### ENTRIES

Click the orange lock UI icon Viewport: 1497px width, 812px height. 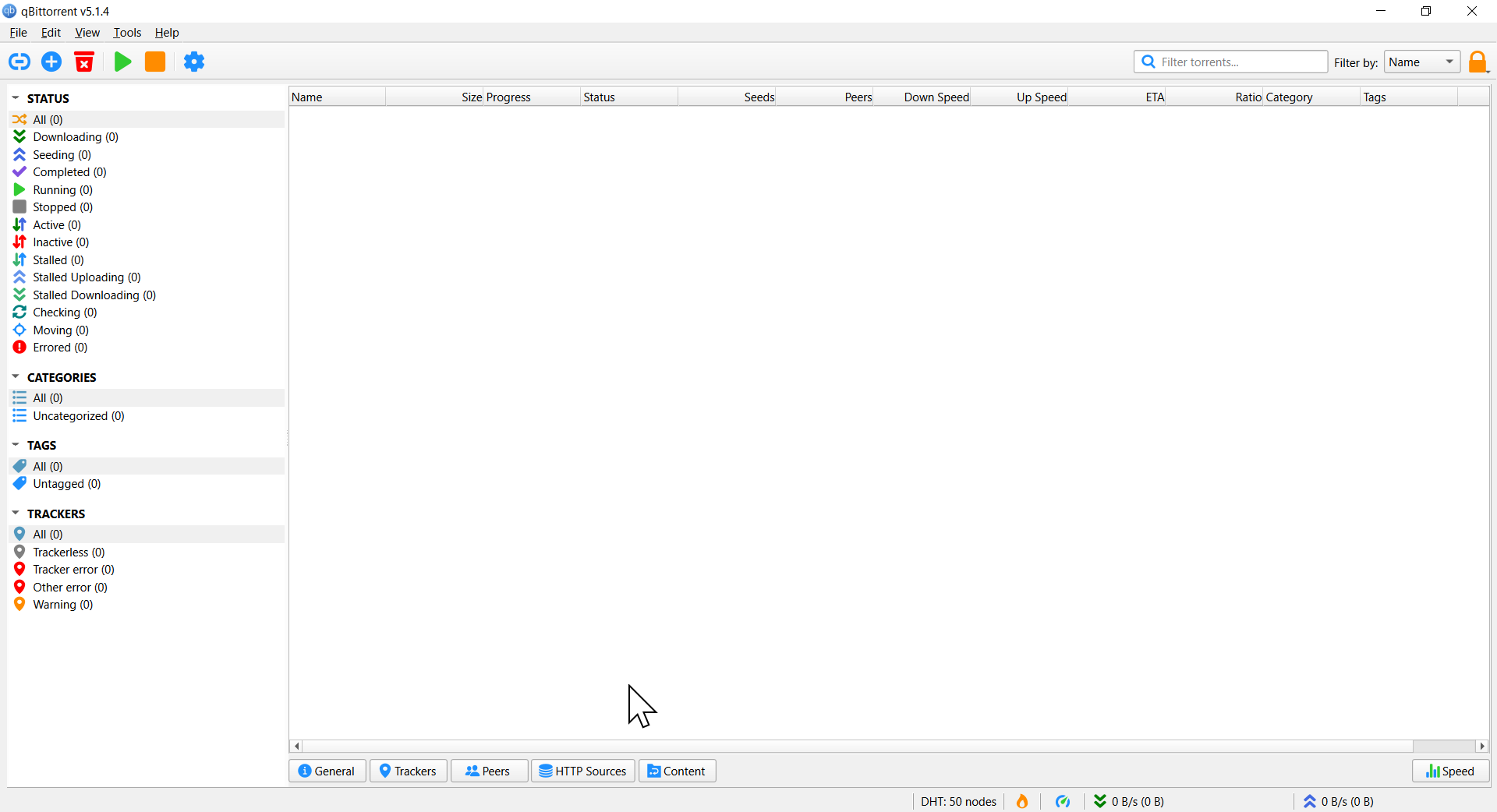pyautogui.click(x=1478, y=62)
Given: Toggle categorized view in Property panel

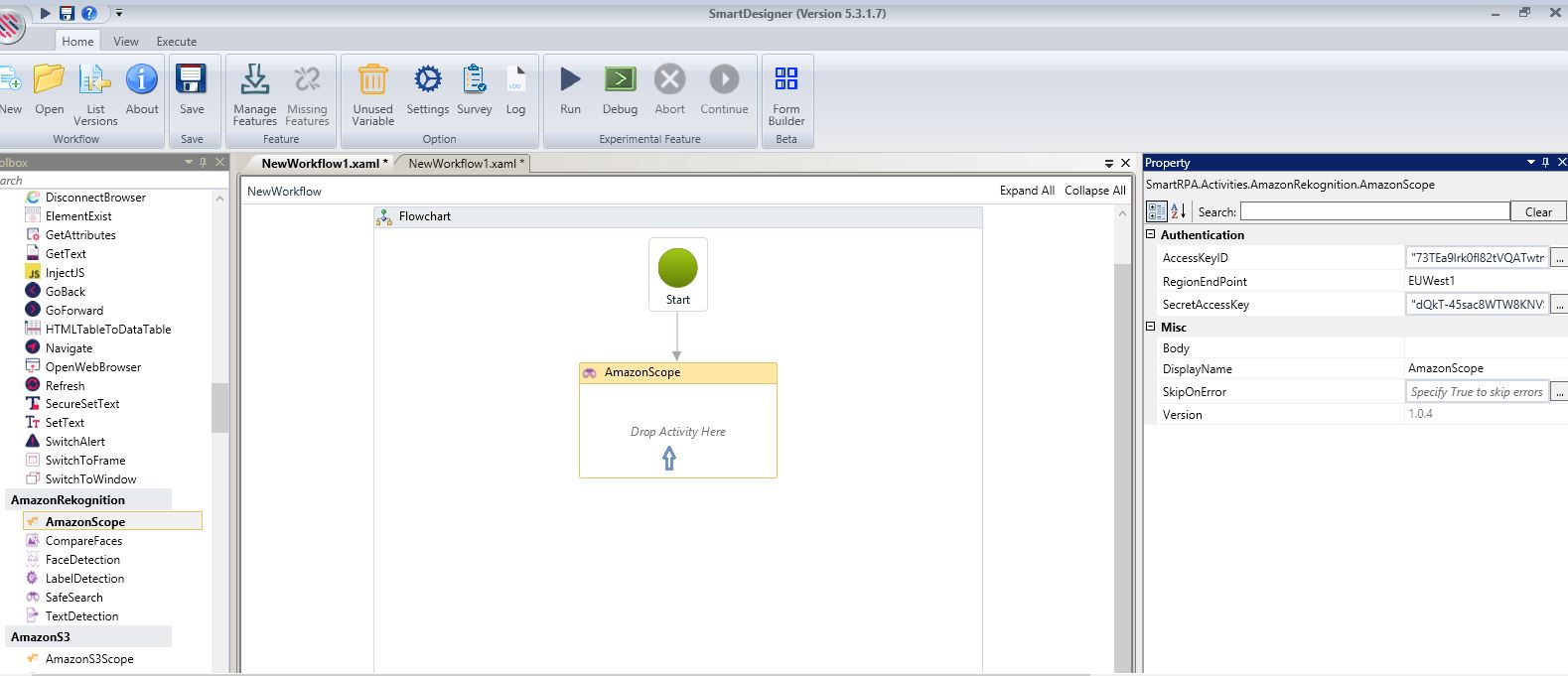Looking at the screenshot, I should (x=1156, y=211).
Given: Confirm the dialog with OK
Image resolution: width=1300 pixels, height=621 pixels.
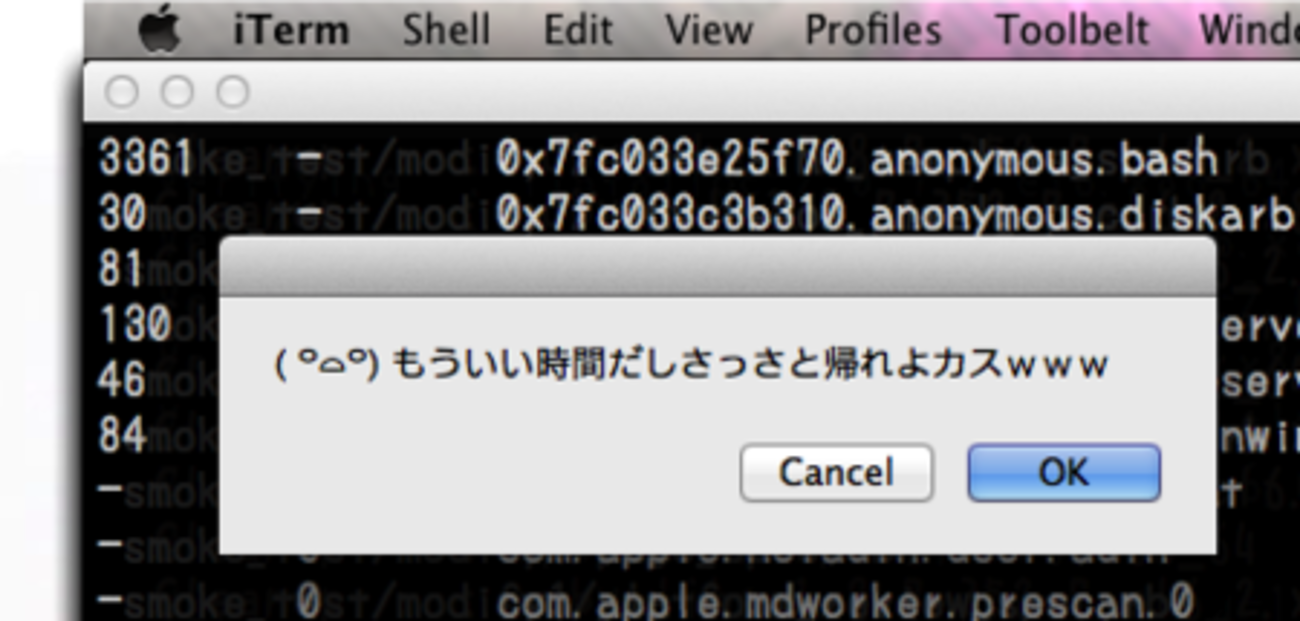Looking at the screenshot, I should [x=1064, y=472].
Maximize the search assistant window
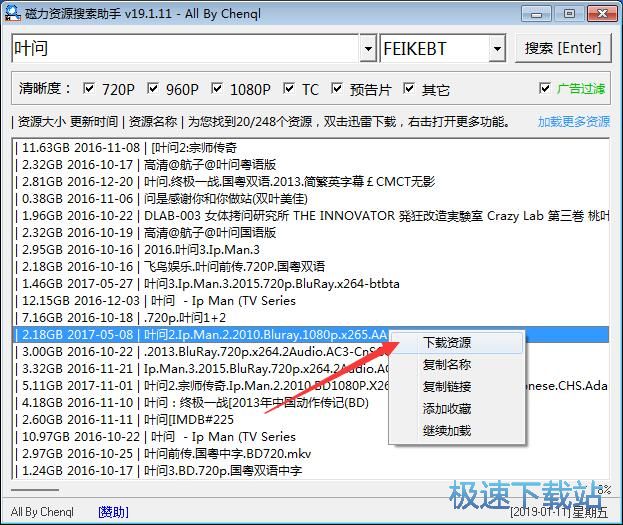The width and height of the screenshot is (623, 525). [568, 13]
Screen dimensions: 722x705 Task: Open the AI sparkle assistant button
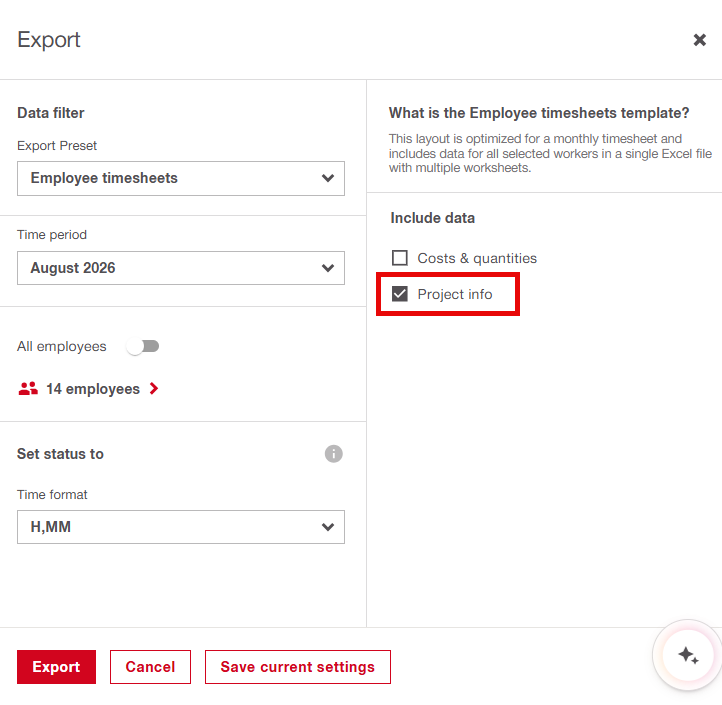pyautogui.click(x=688, y=654)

### CHALLENGE
Recast the material from the line containing "Given: Confirm the dialog with OK" through the end of the material as a numbered list, skipping blank lines and leaving out the pictures.

### REPLY TO THE EXERCISE
1. Given: Confirm the dialog with OK
2. Image resolution: width=1300 pixels, height=621 pixels.
3. Looking at the screenshot, I should [x=1064, y=472].
4. Maximize the search assistant window
5. The width and height of the screenshot is (623, 525). [568, 13]
6. Screen dimensions: 722x705 Task: Open the AI sparkle assistant button
7. pyautogui.click(x=688, y=654)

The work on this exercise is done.